The good news, he explains, is that GPs are great at recognising and referring skin cancers quickly.
3. Pink discharge after menopause
Pink discharge from subtle bleeding — or any kind of vaginal bleeding or spotting after menopause — should be reported to your doctor right away as it can be an early sign of endometrial cancer, Bloomfield says.
Endometrial cancer is on the rise in Australia because it’s associated with being overweight, and as a nation we’re getting fatter.
The earliest sign is a bit of bleeding and this is a highly treatable cancer if caught early.
4. Persistent heartburn
It’s not unusual to feel pain or discomfort after eating a fatty or spicy meal, but if these symptoms have lasted more than two or three weeks and you need to take antacids regularly, it could signal cancer of the stomach or oesophagus, Johnson says.
Occasionally, it may also be a sign of either pancreatic or ovarian cancer.
5. Difficulty swallowing
Strokes, brain injuries and other medical conditions can cause difficulty swallowing but, occasionally, it may be a key early symptom of a head and neck cancer, such as of the vocal cords, oesophagus, mouth or tongue.
“Caught early, these are often curable,” Bloomfield says.
Other symptoms include pain at the back of the mouth.
Though more common in those who drink or smoke heavily, such cancers are on the increase in young people, believed to be caused by transmission of the human papilloma virus (HPV), through unprotected oral sex, Johnson explains.
6. Problems urinating
As a man ages, his prostate gland grows, which can cause frequent urination, especially at night.
“If you can’t go for a few hours without peeing, or you’re having difficulty starting to pass urine, this could indicate an obstruction, such as a prostate cancer,” Johnson says.
Your GP can refer you for tests.
“If the test is positive, most men won’t need treatment as their cancer may not be harmful, but it needs to be tested to see if it’s aggressive,” Bloomfield says.
7. Middle back pain
About three million Aussies suffer from back pain.
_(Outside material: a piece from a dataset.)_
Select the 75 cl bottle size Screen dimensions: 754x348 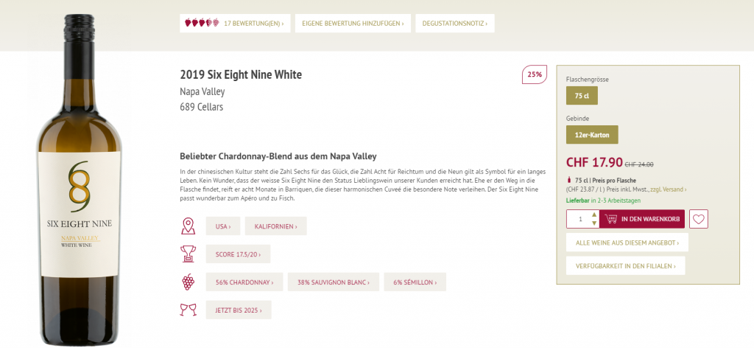point(582,96)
“For about 99 per cent, it’s going to be musculoskeletal, but back pain is also one of the more common symptoms of pancreatic cancer,” professor Pippa Corrie, from Cambridge University Hospitals, says.
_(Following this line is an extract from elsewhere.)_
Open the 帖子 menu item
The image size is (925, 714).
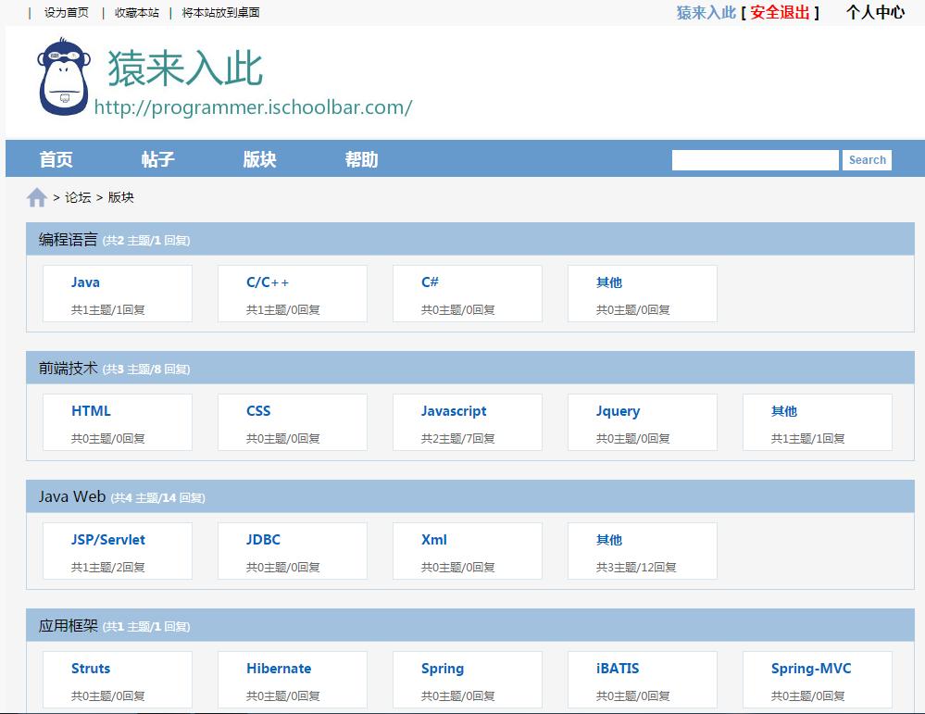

“The classic symptom is pain in the upper abdomen that spreads out across the back,” she says.
The pancreas sits at the back of the abdomen and, as it grows, it starts to invade the nerves that signal pain in the back.
“While musculoskeletal back pain will mostly occur in the lower back, that associated with pancreatic cancer is about a hand’s breadth above that and may also come with other symptoms, such as tiredness and weight loss.”
8. Looser stools
You know about blood in your stools, but anything significantly different to what’s normal for you — such as a change in the colour and texture of your stool, frequency or pain — that lasts for two weeks or more should be reported to your doctor immediately.
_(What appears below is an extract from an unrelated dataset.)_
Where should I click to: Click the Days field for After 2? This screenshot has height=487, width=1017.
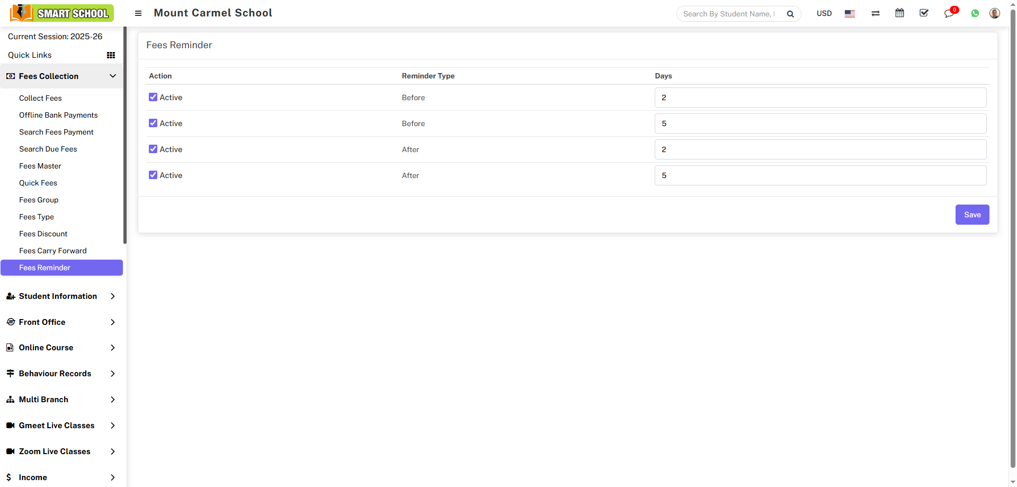[x=820, y=149]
“Any sudden changes in your bowel habits, including constipation, looser than usual stools or pain with a strange dragging sensation or dull ache, should be looked into,” Johnson says.
“It may indicate bowel cancer — or in rare cases ovarian or pancreatic cancers.”
9. Mouth or tongue ulcers
Lots of people get mouth ulcers from viral infections, but these usually clear up within a few days and are quite painful, Johnson says.
“But a mouth ulcer that’s there three to four weeks — with or without pain — needs looking at because it could be a cancer on the tongue or around the mouth,” he says.
“White marks on the tongue as well as thick, white patches on the tongue also need to be checked out because they can indicate changes in the lining of the mouth, which can lead on to cancer.”
10. Hoarseness or a croaky voice
Being croaky or hoarse is common with a cold, but if it doesn’t get better within two or three weeks, it needs checking out.
“Persistent hoarseness can indicate an early, curable head or neck cancer such as one of the vocal cords,” Bloomfield says.
Today’s surgery techniques usually mean minimally invasive removal of the cancer so your voice remains intact — if it’s caught early.
A stubborn or worsening cough should also be checked out with a chest X-ray, especially if it has lasted for more than three weeks, as it could also indicate lung cancer, Johnson says.